→ **THE PROBLEM**: Exactly as given, output all the records that follow.

→ **RECORDS TO USE**:

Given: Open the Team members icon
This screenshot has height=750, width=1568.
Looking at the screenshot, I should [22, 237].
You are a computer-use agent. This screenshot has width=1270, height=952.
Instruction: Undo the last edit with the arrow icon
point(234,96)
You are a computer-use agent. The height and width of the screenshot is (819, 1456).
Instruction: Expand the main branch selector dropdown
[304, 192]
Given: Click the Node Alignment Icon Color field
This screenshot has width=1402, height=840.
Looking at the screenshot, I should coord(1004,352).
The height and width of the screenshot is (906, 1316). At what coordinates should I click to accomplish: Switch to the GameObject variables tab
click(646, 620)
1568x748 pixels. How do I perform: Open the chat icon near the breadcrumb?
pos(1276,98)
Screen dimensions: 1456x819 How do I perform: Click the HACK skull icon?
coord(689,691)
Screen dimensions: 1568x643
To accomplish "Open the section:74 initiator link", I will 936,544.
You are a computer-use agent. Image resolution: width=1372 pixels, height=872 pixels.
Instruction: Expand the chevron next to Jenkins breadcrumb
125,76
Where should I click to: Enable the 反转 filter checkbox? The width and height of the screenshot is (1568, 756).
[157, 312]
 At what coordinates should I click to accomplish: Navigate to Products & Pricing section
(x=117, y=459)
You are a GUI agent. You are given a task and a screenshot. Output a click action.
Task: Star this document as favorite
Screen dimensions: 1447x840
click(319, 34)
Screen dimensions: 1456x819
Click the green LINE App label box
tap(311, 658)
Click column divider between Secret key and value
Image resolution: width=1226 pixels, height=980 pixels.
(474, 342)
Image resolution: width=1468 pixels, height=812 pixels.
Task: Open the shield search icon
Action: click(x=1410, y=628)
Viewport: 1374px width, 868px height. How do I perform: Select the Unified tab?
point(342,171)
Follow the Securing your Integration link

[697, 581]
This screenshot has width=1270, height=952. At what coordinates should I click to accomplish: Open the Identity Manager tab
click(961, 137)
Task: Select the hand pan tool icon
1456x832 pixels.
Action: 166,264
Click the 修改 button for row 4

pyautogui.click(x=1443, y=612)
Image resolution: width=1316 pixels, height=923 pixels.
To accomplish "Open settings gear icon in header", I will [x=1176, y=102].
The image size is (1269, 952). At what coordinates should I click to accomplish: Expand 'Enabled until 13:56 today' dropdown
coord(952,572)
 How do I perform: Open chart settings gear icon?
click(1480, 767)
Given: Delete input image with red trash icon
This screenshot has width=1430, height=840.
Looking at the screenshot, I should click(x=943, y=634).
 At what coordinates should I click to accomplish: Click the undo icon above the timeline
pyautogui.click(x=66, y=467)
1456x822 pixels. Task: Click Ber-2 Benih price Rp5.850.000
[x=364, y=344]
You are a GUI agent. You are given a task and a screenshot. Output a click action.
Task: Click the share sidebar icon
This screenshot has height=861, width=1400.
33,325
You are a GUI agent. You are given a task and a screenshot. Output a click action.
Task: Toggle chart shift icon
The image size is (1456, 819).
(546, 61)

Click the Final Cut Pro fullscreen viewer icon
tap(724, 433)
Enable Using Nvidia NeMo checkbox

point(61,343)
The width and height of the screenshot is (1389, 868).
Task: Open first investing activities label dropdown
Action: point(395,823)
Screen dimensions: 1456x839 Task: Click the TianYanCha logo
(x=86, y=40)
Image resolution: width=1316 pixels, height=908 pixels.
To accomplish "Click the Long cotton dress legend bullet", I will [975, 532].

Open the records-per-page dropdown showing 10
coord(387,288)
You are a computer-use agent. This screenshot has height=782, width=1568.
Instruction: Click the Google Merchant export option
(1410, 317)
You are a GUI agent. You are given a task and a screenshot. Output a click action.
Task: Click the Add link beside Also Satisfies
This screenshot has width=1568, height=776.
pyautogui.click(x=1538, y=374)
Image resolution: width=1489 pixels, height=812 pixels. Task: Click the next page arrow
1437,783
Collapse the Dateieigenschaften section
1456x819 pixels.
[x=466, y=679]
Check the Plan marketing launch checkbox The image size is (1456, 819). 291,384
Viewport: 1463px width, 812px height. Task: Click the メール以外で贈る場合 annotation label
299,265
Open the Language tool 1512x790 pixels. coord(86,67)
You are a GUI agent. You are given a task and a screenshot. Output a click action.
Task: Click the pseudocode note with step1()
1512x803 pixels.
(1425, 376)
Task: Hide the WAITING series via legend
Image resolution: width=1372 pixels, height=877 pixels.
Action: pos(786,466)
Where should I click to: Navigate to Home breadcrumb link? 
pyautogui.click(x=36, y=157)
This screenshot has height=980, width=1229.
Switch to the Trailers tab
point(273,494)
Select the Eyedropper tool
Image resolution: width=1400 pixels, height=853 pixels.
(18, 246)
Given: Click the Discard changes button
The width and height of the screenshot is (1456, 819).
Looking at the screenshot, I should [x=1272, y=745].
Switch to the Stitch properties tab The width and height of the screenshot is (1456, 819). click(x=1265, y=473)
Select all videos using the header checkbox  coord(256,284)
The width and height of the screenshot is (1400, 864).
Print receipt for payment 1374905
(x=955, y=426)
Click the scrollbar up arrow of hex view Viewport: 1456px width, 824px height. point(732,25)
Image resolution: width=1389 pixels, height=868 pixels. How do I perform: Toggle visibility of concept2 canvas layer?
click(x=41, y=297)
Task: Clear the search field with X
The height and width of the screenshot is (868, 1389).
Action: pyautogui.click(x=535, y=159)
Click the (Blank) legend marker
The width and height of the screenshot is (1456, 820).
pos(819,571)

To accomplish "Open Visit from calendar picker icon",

→ **OUTPUT FOR THIS TASK**:
Given: Open the Team members icon
This screenshot has height=750, width=1568.
Looking at the screenshot, I should [22, 237].
You are a computer-use agent. This screenshot has width=1270, height=952.
Instruction: Undo the last edit with the arrow icon
point(234,96)
You are a computer-use agent. The height and width of the screenshot is (819, 1456).
Instruction: Expand the main branch selector dropdown
[304, 192]
Given: Click the Node Alignment Icon Color field
This screenshot has width=1402, height=840.
Looking at the screenshot, I should coord(1004,352).
The height and width of the screenshot is (906, 1316). At what coordinates should I click to accomplish: Switch to the GameObject variables tab
click(646, 620)
1568x748 pixels. How do I perform: Open the chat icon near the breadcrumb?
pos(1276,98)
Screen dimensions: 1456x819 How do I perform: Click the HACK skull icon?
coord(689,691)
Screen dimensions: 1568x643
To accomplish "Open the section:74 initiator link", I will 936,544.
You are a computer-use agent. Image resolution: width=1372 pixels, height=872 pixels.
Instruction: Expand the chevron next to Jenkins breadcrumb
125,76
Where should I click to: Enable the 反转 filter checkbox? The width and height of the screenshot is (1568, 756).
[157, 312]
 At what coordinates should I click to accomplish: Navigate to Products & Pricing section
(x=117, y=459)
You are a GUI agent. You are given a task and a screenshot. Output a click action.
Task: Star this document as favorite
Screen dimensions: 1447x840
click(319, 34)
Screen dimensions: 1456x819
Click the green LINE App label box
tap(311, 658)
Click column divider between Secret key and value
Image resolution: width=1226 pixels, height=980 pixels.
(474, 342)
Image resolution: width=1468 pixels, height=812 pixels.
Task: Open the shield search icon
Action: click(x=1410, y=628)
Viewport: 1374px width, 868px height. How do I perform: Select the Unified tab?
point(342,171)
Follow the Securing your Integration link

[697, 581]
This screenshot has width=1270, height=952. At what coordinates should I click to accomplish: Open the Identity Manager tab
click(961, 137)
Task: Select the hand pan tool icon
1456x832 pixels.
Action: 166,264
Click the 修改 button for row 4

pyautogui.click(x=1443, y=612)
Image resolution: width=1316 pixels, height=923 pixels.
To accomplish "Open settings gear icon in header", I will [x=1176, y=102].
The image size is (1269, 952). At what coordinates should I click to accomplish: Expand 'Enabled until 13:56 today' dropdown
coord(952,572)
 How do I perform: Open chart settings gear icon?
click(1480, 767)
Given: Delete input image with red trash icon
This screenshot has width=1430, height=840.
Looking at the screenshot, I should click(x=943, y=634).
 At what coordinates should I click to accomplish: Click the undo icon above the timeline
pyautogui.click(x=66, y=467)
1456x822 pixels. Task: Click Ber-2 Benih price Rp5.850.000
[x=364, y=344]
You are a GUI agent. You are given a task and a screenshot. Output a click action.
Task: Click the share sidebar icon
This screenshot has height=861, width=1400.
33,325
You are a GUI agent. You are given a task and a screenshot. Output a click action.
Task: Toggle chart shift icon
The image size is (1456, 819).
(546, 61)

Click the Final Cut Pro fullscreen viewer icon
tap(724, 433)
Enable Using Nvidia NeMo checkbox

point(61,343)
The width and height of the screenshot is (1389, 868).
Task: Open first investing activities label dropdown
Action: point(395,823)
Screen dimensions: 1456x839 Task: Click the TianYanCha logo
(x=86, y=40)
Image resolution: width=1316 pixels, height=908 pixels.
To accomplish "Click the Long cotton dress legend bullet", I will [975, 532].

Open the records-per-page dropdown showing 10
coord(387,288)
You are a computer-use agent. This screenshot has height=782, width=1568.
Instruction: Click the Google Merchant export option
(1410, 317)
You are a GUI agent. You are given a task and a screenshot. Output a click action.
Task: Click the Add link beside Also Satisfies
This screenshot has width=1568, height=776.
pyautogui.click(x=1538, y=374)
Image resolution: width=1489 pixels, height=812 pixels. Task: Click the next page arrow
1437,783
Collapse the Dateieigenschaften section
1456x819 pixels.
[x=466, y=679]
Check the Plan marketing launch checkbox The image size is (1456, 819). 291,384
Viewport: 1463px width, 812px height. Task: Click the メール以外で贈る場合 annotation label
299,265
Open the Language tool 1512x790 pixels. coord(86,67)
You are a GUI agent. You are given a task and a screenshot. Output a click action.
Task: Click the pseudocode note with step1()
1512x803 pixels.
(1425, 376)
Task: Hide the WAITING series via legend
Image resolution: width=1372 pixels, height=877 pixels.
Action: pos(786,466)
Where should I click to: Navigate to Home breadcrumb link? 
pyautogui.click(x=36, y=157)
This screenshot has height=980, width=1229.
Switch to the Trailers tab
point(273,494)
Select the Eyedropper tool
Image resolution: width=1400 pixels, height=853 pixels.
(18, 246)
Given: Click the Discard changes button
The width and height of the screenshot is (1456, 819).
Looking at the screenshot, I should [x=1272, y=745].
Switch to the Stitch properties tab The width and height of the screenshot is (1456, 819). click(x=1265, y=473)
Select all videos using the header checkbox  coord(256,284)
The width and height of the screenshot is (1400, 864).
Print receipt for payment 1374905
(x=955, y=426)
Click the scrollbar up arrow of hex view Viewport: 1456px width, 824px height. point(732,25)
Image resolution: width=1389 pixels, height=868 pixels. How do I perform: Toggle visibility of concept2 canvas layer?
click(x=41, y=297)
Task: Clear the search field with X
The height and width of the screenshot is (868, 1389).
Action: pyautogui.click(x=535, y=159)
Click the (Blank) legend marker
The width and height of the screenshot is (1456, 820).
pos(819,571)

To accomplish "Open Visit from calendar picker icon",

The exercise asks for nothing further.